Seminal Reservoirs during an HIV-1 Eradication Trial

G Nunnari, J Kulkosky, D Leto, J Sullivan, Y Xu, RJ Pomerantz. Center for Human Virology, Division of Infectious Diseases, Department of Medicine, Thomas Jefferson University, 1020 Locust street #329, Philadelphia, PA 19107 (USA).

Background: Despite of the drastic reduction of the levels of HIV-1 virions in blood and seminal plasma of HIV-1-infected patients, HAART does not eradicate HIV-1 disease. Low-levels of viral replication can be demonstrated in patients with undetectable plasma HIV-1 RNA load, and viral rebound occurs after interruption of therapy. Residual HIV-1 disease was approached in vivo with a rationally designed combination therapeutic eradication protocol, and the role of the seminal compartment in the phenomenon of viral rebound was investigated. Material and Methods: 3 HIV-1 infected patients, with < 50 copies/ml of plasma viral RNA for > 1 year, were enrolled in this trial. DDI and hydroxyurea (HU) were added to their baseline HAART to attack cryptic viral replication.
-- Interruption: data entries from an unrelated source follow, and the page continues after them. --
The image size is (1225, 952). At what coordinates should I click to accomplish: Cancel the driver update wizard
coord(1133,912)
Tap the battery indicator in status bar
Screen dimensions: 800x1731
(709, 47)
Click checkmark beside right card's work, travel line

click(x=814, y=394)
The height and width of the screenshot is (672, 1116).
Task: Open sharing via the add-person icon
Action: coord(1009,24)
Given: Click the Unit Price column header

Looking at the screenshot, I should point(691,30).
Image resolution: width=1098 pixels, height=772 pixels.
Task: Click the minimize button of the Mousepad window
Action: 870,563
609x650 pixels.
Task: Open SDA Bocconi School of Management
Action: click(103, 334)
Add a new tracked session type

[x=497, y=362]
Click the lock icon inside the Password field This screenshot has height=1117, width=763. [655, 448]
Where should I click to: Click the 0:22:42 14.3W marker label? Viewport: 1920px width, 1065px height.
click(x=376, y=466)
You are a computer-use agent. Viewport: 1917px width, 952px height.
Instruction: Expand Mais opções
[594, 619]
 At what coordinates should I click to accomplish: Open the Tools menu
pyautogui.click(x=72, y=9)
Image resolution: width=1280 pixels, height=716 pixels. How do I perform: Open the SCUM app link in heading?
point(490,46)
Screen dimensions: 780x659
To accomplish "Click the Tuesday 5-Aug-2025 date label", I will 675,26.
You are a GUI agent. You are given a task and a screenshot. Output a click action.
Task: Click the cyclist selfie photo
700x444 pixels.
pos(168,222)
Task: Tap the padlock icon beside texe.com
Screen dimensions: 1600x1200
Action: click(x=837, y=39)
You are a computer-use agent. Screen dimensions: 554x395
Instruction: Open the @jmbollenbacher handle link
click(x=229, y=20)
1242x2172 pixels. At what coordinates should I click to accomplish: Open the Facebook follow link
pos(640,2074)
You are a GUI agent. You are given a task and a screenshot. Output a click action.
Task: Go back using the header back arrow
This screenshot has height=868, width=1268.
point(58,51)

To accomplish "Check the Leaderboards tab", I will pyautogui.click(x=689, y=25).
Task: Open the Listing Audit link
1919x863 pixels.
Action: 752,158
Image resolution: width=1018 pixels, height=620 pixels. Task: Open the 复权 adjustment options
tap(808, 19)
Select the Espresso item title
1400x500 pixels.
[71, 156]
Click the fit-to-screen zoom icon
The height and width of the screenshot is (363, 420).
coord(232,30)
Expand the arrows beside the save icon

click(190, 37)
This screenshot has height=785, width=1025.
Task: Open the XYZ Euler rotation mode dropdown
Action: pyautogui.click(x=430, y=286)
After a month of therapy, low dose OKT3, followed by a 2-week course of IL-2 were administrated to stimulate latent provirus. Plasma viral RNA and 2-LTR DNA circles were analyzed. CD8-depleted PBMCs and semen cells were studied in co-culture to detect replication-competent virus. The sequences of the V3 loop of the gp120 region were aligned for cell-free RNA and proviral DNA in blood and seminal compartments at different time-points. Results: AHU and DDI were continued with HAART after OKT3 and IL-2 stimulation. Replication-competent virus was undetectable after treatment and plasma viral RNA was either undetectable or very low in each of the patients. When the three patients were given trials off all antiretroviral therapy, they developed blood, but not seminal, viral rebound. Based on viral sequences and tropism, we found that the two major viral isolates, in semen cells, were macrophage-tropic (CCR5) and dual-tropic (CXCR4 and CCR5), and these were also present in PBMCs. Six months after the viral rebound, we demonstrated a shift toward dual tropism in semen cell-associated HIV-1 proviral DNA, with the first appearance of a T-lymphotropic (CXCR4) virus solely in this compartment. The virus responsible for the blood plasma viral rebound was not found in the semen microenvironment, neither before nor at completion of the protocol. Conclusion: This study suggests viral compartmentalization of the semen microenvironment after an intensification and stimulatory protocol, with evidence of viral evolution. Whether the latter will play an active role, as a viral reservoir, along the course of HIV-1 disease is being analyzed in on-going studies.